Reproduce the entries so that every line matches the original exactly.

** Opening MATERIAL FOR THIS EXERCISE block **

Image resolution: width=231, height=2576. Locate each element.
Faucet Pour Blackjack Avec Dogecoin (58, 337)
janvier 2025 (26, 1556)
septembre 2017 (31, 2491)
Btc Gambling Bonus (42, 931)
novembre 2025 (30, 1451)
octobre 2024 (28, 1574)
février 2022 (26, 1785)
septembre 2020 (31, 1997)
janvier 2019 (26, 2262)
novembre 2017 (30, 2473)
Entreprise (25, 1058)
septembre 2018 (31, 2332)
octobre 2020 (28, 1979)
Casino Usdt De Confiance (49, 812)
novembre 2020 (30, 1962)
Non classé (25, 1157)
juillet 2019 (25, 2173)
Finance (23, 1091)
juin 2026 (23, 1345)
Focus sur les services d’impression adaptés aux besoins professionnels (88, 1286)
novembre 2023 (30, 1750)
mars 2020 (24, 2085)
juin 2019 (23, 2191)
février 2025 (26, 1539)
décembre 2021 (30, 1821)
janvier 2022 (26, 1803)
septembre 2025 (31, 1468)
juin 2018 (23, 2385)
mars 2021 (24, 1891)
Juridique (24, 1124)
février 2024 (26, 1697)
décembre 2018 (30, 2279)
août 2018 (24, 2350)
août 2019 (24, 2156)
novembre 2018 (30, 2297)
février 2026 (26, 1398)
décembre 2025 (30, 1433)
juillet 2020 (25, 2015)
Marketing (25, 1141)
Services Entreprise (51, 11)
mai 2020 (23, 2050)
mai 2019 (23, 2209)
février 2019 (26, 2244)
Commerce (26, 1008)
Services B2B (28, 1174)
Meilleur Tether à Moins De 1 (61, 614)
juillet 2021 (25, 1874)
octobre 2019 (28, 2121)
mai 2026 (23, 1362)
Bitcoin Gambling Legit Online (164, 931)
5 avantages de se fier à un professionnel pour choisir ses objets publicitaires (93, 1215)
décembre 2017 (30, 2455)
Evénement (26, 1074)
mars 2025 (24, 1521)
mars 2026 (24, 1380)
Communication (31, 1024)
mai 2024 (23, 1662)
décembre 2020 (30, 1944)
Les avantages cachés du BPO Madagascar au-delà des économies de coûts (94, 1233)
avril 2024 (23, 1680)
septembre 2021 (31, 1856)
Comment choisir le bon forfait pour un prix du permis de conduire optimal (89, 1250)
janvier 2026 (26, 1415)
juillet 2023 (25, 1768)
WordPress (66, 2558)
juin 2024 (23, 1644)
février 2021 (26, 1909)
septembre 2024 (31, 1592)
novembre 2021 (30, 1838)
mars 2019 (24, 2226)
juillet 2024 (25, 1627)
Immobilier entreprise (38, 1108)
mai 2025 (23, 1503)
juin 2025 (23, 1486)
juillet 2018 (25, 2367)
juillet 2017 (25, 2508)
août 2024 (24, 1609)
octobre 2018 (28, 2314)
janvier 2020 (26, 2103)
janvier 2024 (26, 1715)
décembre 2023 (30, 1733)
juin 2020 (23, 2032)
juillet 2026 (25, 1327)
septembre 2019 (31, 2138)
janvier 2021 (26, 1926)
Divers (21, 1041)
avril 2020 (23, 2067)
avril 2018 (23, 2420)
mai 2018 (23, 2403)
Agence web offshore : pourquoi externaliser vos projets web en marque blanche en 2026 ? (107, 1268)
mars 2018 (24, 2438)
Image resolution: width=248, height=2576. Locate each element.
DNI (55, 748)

** Closing MATERIAL FOR THIS EXERCISE block **

## TASK RESPONSE
Image resolution: width=231, height=2576. Locate each element.
Faucet Pour Blackjack Avec Dogecoin (58, 337)
janvier 2025 (26, 1556)
septembre 2017 (31, 2491)
Btc Gambling Bonus (42, 931)
novembre 2025 (30, 1451)
octobre 2024 (28, 1574)
février 2022 (26, 1785)
septembre 2020 (31, 1997)
janvier 2019 (26, 2262)
novembre 2017 (30, 2473)
Entreprise (25, 1058)
septembre 2018 (31, 2332)
octobre 2020 (28, 1979)
Casino Usdt De Confiance (49, 812)
novembre 2020 (30, 1962)
Non classé (25, 1157)
juillet 2019 (25, 2173)
Finance (23, 1091)
juin 2026 (23, 1345)
Focus sur les services d’impression adaptés aux besoins professionnels (88, 1286)
novembre 2023 (30, 1750)
mars 2020 (24, 2085)
juin 2019 (23, 2191)
février 2025 (26, 1539)
décembre 2021 (30, 1821)
janvier 2022 (26, 1803)
septembre 2025 (31, 1468)
juin 2018 (23, 2385)
mars 2021 (24, 1891)
Juridique (24, 1124)
février 2024 (26, 1697)
décembre 2018 (30, 2279)
août 2018 (24, 2350)
août 2019 (24, 2156)
novembre 2018 (30, 2297)
février 2026 (26, 1398)
décembre 2025 (30, 1433)
juillet 2020 (25, 2015)
Marketing (25, 1141)
Services Entreprise (51, 11)
mai 2020 (23, 2050)
mai 2019 (23, 2209)
février 2019 (26, 2244)
Commerce (26, 1008)
Services B2B (28, 1174)
Meilleur Tether à Moins De 1 (61, 614)
juillet 2021 (25, 1874)
octobre 2019 (28, 2121)
mai 2026 (23, 1362)
Bitcoin Gambling Legit Online (164, 931)
5 avantages de se fier à un professionnel pour choisir ses objets publicitaires (93, 1215)
décembre 2017 (30, 2455)
Evénement (26, 1074)
mars 2025 (24, 1521)
mars 2026 (24, 1380)
Communication (31, 1024)
mai 2024 (23, 1662)
décembre 2020 (30, 1944)
Les avantages cachés du BPO Madagascar au-delà des économies de coûts (94, 1233)
avril 2024 (23, 1680)
septembre 2021 (31, 1856)
Comment choisir le bon forfait pour un prix du permis de conduire optimal (89, 1250)
janvier 2026 (26, 1415)
juillet 2023 (25, 1768)
WordPress (66, 2558)
juin 2024 (23, 1644)
février 2021 (26, 1909)
septembre 2024 (31, 1592)
novembre 2021 (30, 1838)
mars 2019 (24, 2226)
juillet 2024 (25, 1627)
Immobilier entreprise (38, 1108)
mai 2025 (23, 1503)
juin 2025 (23, 1486)
juillet 2018 (25, 2367)
juillet 2017 (25, 2508)
août 2024 (24, 1609)
octobre 2018 (28, 2314)
janvier 2020 (26, 2103)
janvier 2024 (26, 1715)
décembre 2023 (30, 1733)
juin 2020 (23, 2032)
juillet 2026 (25, 1327)
septembre 2019 (31, 2138)
janvier 2021 (26, 1926)
Divers (21, 1041)
avril 2020 (23, 2067)
avril 2018 (23, 2420)
mai 2018 (23, 2403)
Agence web offshore : pourquoi externaliser vos projets web en marque blanche en 2026 ? (107, 1268)
mars 2018 (24, 2438)
Image resolution: width=248, height=2576. Locate each element.
DNI (55, 748)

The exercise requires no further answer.